TASK OBJECTIVE
Within the records that follow, restate exactly the lines from the line with "Click the 1.01 GB capacity box" down to the line with "1204x992 pixels.", including both. Omit the pictures.

MATERIAL PROVIDED
Segment Open

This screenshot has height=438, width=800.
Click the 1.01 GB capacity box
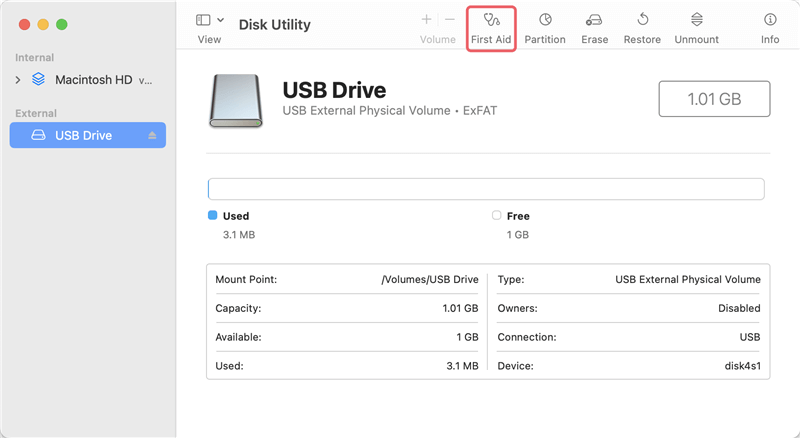tap(714, 100)
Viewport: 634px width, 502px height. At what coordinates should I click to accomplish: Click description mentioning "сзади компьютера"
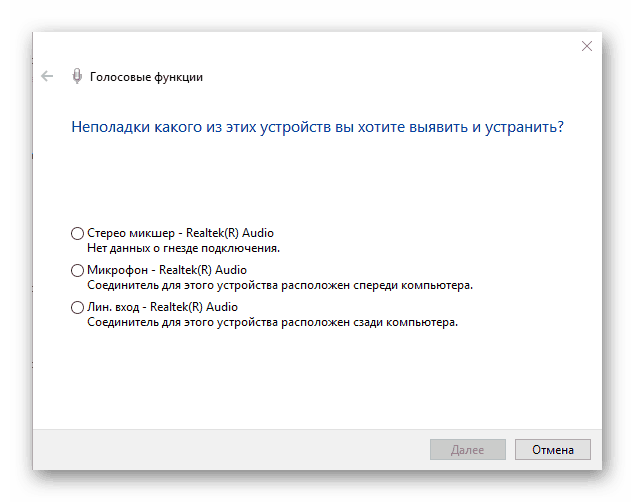(272, 322)
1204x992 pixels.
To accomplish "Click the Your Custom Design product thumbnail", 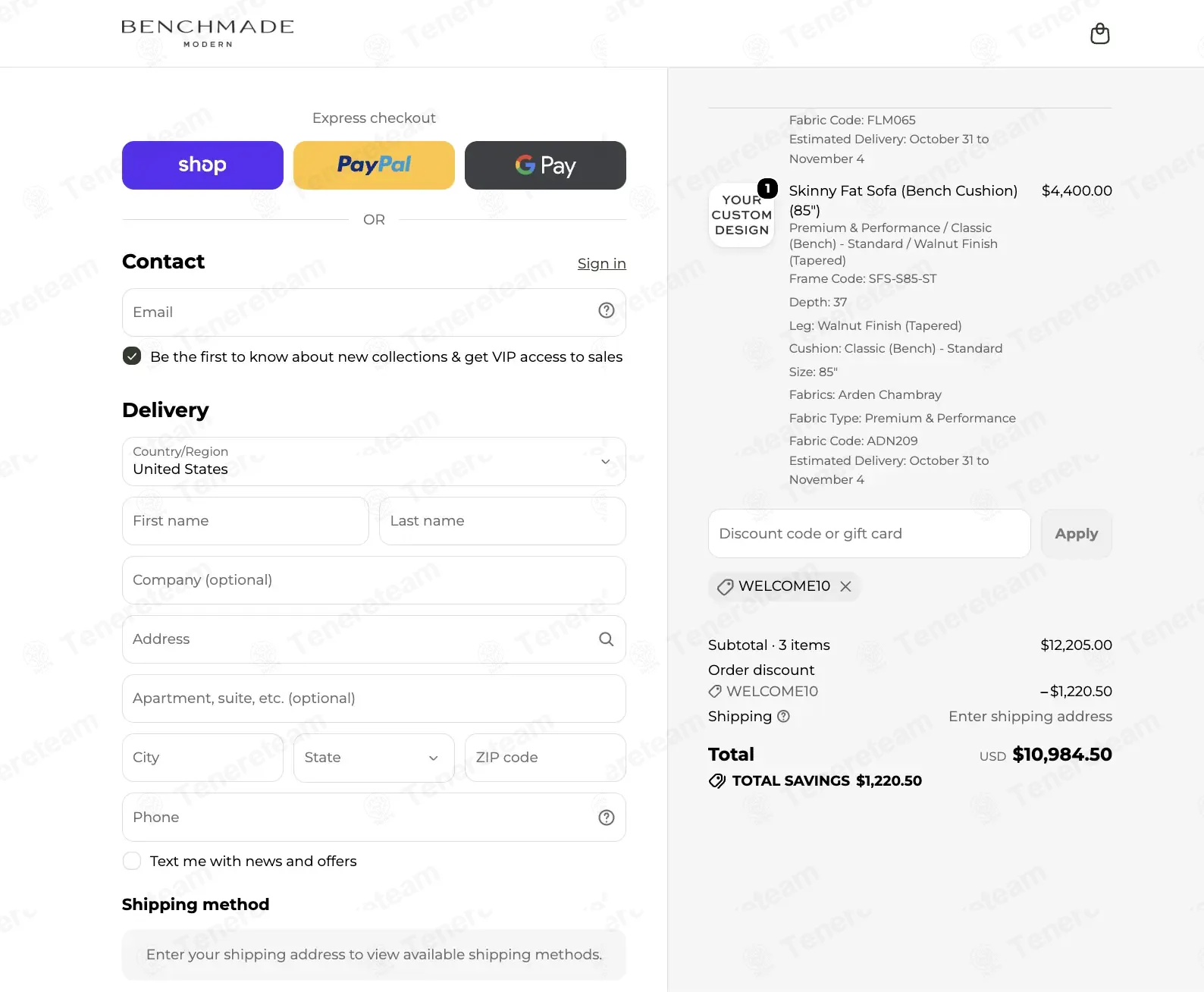I will pos(742,215).
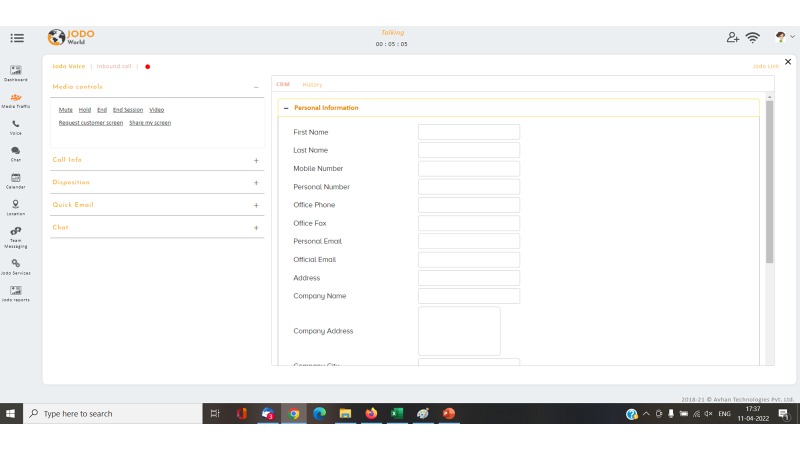This screenshot has width=800, height=450.
Task: Click the Request customer screen link
Action: [91, 123]
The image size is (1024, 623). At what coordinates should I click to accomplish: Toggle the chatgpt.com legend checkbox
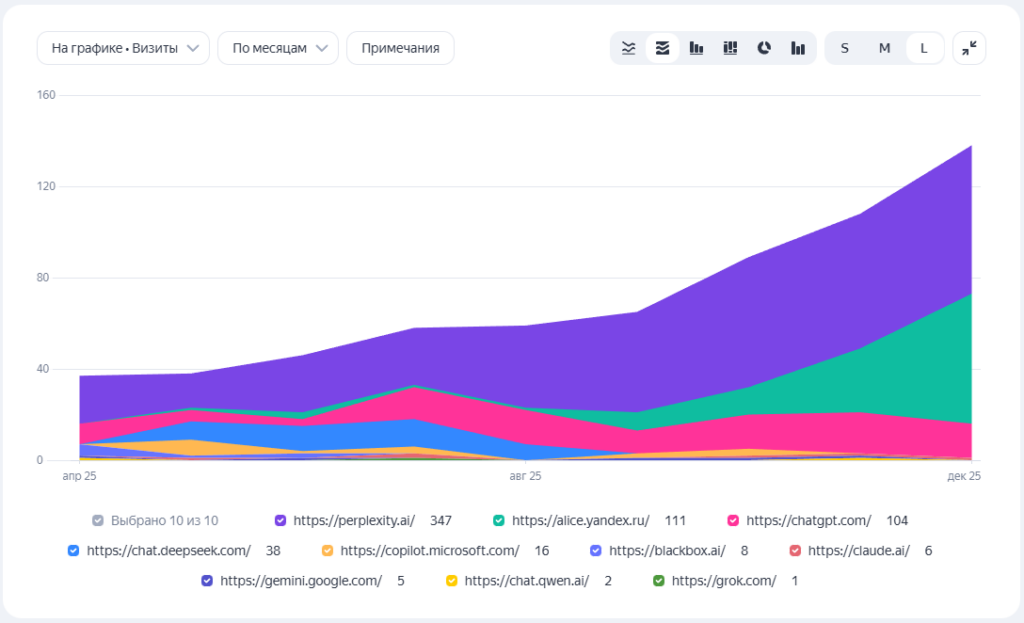point(733,520)
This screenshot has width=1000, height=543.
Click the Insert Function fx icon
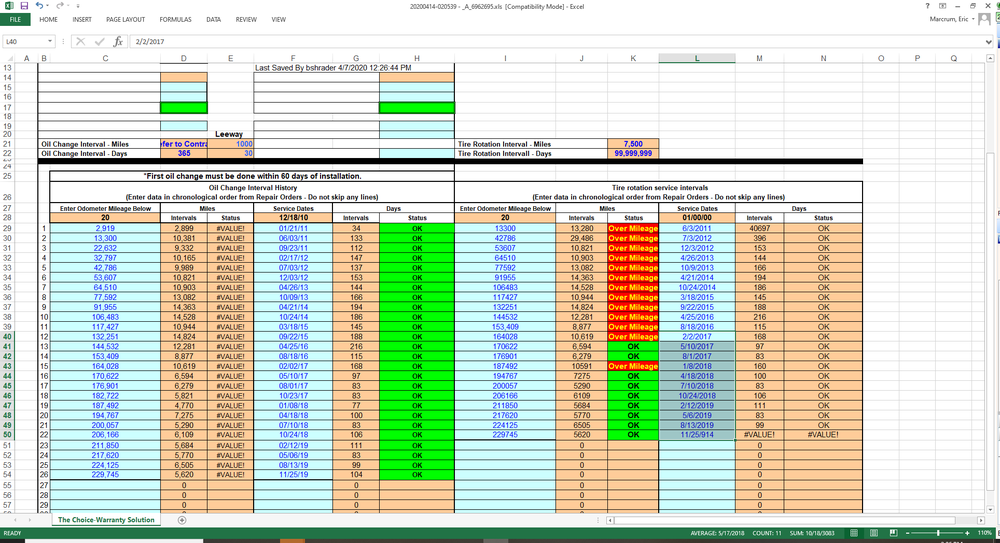117,42
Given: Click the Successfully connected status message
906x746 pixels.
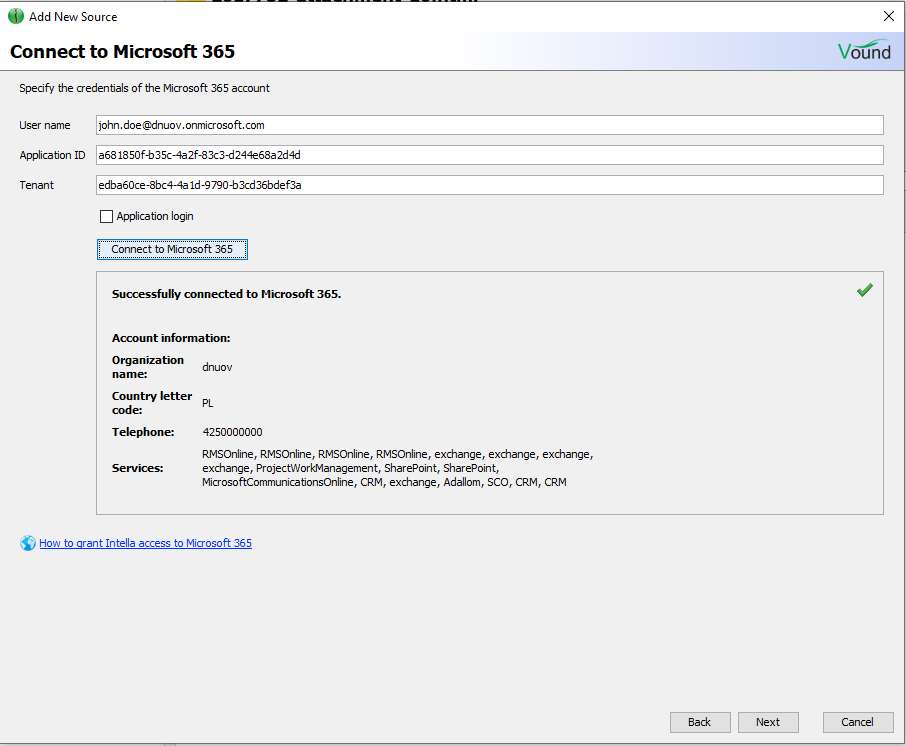Looking at the screenshot, I should point(226,294).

Segment Closed

COMPLETED TASK
Click the 1.01 GB capacity box
tap(714, 100)
Viewport: 634px width, 502px height. At what coordinates should I click to accomplish: Click description mentioning "сзади компьютера"
(272, 322)
1204x992 pixels.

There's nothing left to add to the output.